▼

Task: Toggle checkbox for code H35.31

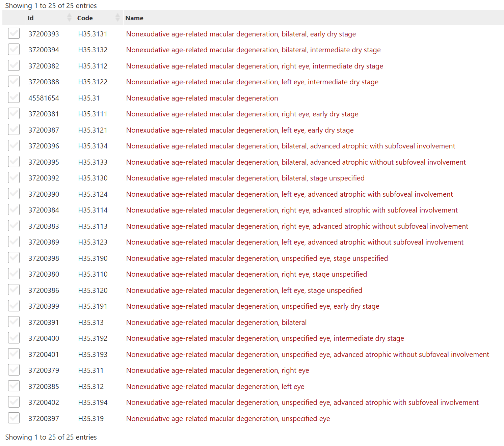Action: [14, 97]
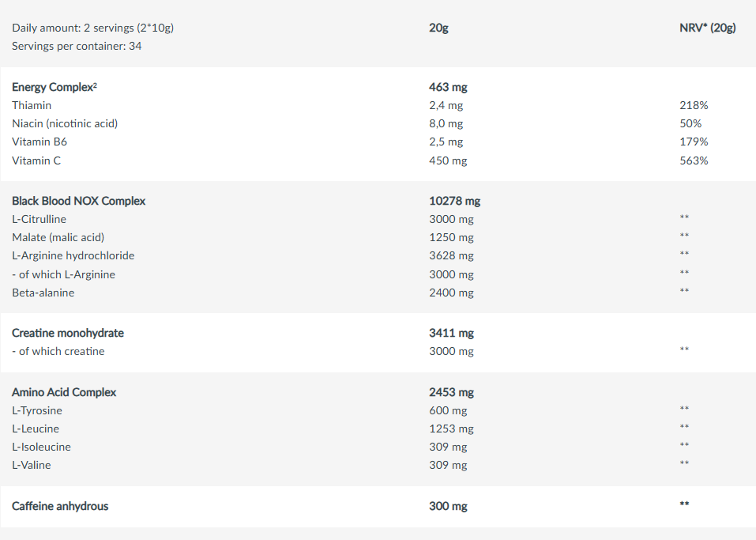
Task: Click the Energy Complex heading
Action: [x=54, y=87]
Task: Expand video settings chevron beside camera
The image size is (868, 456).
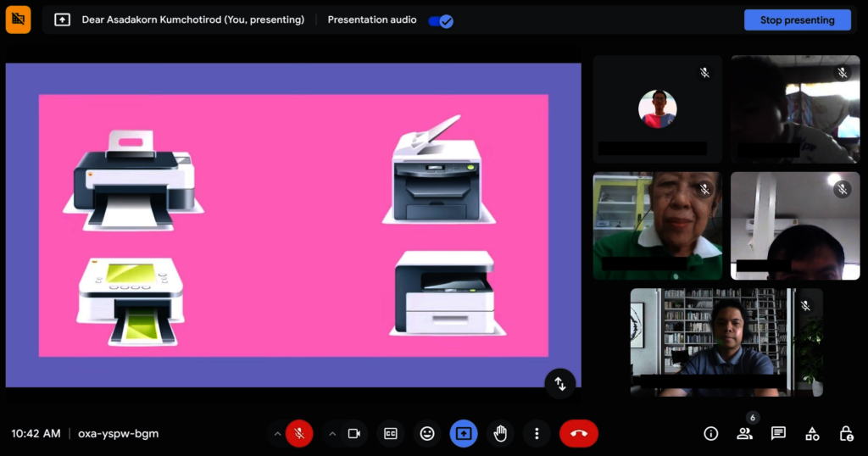Action: click(x=332, y=433)
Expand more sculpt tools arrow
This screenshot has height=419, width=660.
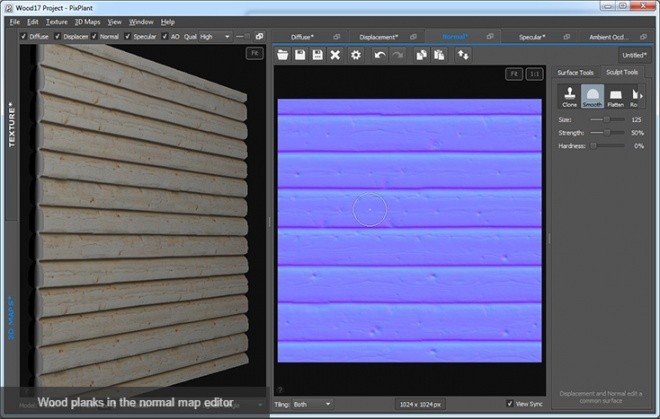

▲

_Work instructions_:
Reproduce every record above exactly, but leave out the pictures.

_Response_:
Task: Toggle checkbox for code H35.31

Action: [14, 97]
Task: Click the Energy Complex heading
Action: [x=54, y=87]
Task: Expand video settings chevron beside camera
The image size is (868, 456).
Action: click(x=332, y=433)
Expand more sculpt tools arrow
This screenshot has height=419, width=660.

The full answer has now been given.